- The new charon-systemd IKE daemon implements an IKE daemon tailored
for use with systemd. It avoids the dependency on ipsec starter and
uses swanctl as configuration backend, building a simple and
lightweight solution. Native systemd journal logging is supported.
- Support for the new IKEv2 Fragmentation mechanism as defined by
RFC 7383 has been added, which avoids IP fragmentation of
IKEv2 UDP datagrams exceeding the network's MTU size. This feature is
activated by setting fragmentation=yes in ipsec.conf and optionally
setting the maximum IP packet size with the charon.fragment_size
parameter in strongswan.conf.
- Support of the TCG TNC IF-M Attribute Segmentation specification proposal,
which allows to transfer potentially huge attributes amounting to several
megabytes of measurement data like the TCG/SWID Tag [ID] Inventory
or IETF/Installed Packages attributes via the PA-TNC, PB-TNC and
either PT-EAP or PT-TLS NEA protocol stack. By default segmented attributes
are just reconstructed on the receiving side from the individual segments
with the exeception of the three attribute types mentioned above which can
be parsed and processed incrementally as the segments arrive one-by-one.
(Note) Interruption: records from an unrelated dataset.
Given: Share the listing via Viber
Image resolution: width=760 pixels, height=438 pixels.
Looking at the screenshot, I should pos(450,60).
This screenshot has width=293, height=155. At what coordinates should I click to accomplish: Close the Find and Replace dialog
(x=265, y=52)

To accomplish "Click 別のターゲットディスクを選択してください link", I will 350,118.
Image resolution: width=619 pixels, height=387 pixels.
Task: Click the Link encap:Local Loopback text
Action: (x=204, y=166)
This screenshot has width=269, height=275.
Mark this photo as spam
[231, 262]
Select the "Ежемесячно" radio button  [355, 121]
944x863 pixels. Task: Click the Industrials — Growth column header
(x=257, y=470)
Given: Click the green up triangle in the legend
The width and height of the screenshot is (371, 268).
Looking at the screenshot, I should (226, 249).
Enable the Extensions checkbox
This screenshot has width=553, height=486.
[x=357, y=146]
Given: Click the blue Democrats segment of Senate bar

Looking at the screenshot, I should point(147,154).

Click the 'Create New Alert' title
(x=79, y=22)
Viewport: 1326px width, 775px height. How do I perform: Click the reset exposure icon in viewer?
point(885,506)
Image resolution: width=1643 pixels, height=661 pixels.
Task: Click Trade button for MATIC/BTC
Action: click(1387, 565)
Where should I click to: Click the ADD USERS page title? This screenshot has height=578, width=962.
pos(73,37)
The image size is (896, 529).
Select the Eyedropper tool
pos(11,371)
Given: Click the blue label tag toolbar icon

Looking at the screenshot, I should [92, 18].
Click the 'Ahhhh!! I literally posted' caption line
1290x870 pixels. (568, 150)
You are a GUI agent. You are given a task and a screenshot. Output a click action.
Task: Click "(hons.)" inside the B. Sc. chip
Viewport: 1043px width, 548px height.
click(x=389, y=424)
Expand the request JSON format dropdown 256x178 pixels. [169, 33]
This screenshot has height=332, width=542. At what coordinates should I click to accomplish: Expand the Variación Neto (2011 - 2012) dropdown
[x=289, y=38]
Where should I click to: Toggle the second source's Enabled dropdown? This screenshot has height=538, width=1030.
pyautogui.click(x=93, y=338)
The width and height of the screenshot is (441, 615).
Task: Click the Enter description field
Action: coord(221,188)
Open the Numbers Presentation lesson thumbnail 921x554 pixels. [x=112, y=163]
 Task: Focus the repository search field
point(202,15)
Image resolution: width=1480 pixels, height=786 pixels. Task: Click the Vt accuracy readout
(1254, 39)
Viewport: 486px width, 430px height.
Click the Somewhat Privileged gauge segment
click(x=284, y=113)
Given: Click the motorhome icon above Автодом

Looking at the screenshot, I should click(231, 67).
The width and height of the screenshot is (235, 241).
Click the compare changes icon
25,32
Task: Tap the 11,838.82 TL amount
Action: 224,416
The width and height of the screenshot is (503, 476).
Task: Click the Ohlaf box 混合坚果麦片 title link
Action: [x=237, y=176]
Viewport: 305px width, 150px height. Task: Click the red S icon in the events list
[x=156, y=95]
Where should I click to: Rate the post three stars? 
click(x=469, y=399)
A commented example can be found under PT-EAP-SWID.
- For the vici plugin a ruby gem has been added to allow ruby applications
to control or monitor the IKE daemon. The vici documentation has been
updated to include a description of the available operations and some simple
examples using both the libvici C interface and the ruby gem (see README.md).
- The new ext-auth plugin calls an external script to implement custom IKE_SA
authorization logic, courtesy of Vyronas Tsingaras.
- Paths to the ipsec.conf and ipsec.conf configuration files may be configured
via strongswan.conf. The path to strongswan.conf may be passed via the
STRONGSWAN_CONFenvironment variable. Patches courtesy of Shea Levy.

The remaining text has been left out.